What is needed
When a line below contains the word "Task", copy that line.

Supplied records
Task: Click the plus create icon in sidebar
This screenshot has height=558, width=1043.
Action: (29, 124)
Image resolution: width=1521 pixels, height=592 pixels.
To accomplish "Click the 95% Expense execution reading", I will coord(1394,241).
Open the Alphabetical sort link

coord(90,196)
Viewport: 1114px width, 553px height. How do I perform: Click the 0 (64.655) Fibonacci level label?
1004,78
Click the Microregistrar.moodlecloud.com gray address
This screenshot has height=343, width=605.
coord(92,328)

==

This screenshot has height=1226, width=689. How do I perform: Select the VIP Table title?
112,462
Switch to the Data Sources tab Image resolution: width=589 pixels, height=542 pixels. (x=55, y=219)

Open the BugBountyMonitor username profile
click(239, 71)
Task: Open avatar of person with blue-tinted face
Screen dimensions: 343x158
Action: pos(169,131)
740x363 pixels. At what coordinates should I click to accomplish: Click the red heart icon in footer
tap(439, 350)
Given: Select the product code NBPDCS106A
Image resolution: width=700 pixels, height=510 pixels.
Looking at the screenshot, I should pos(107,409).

Exercise answer
Task: Click the plus create icon in sidebar
Task: Open avatar of person with blue-tinted face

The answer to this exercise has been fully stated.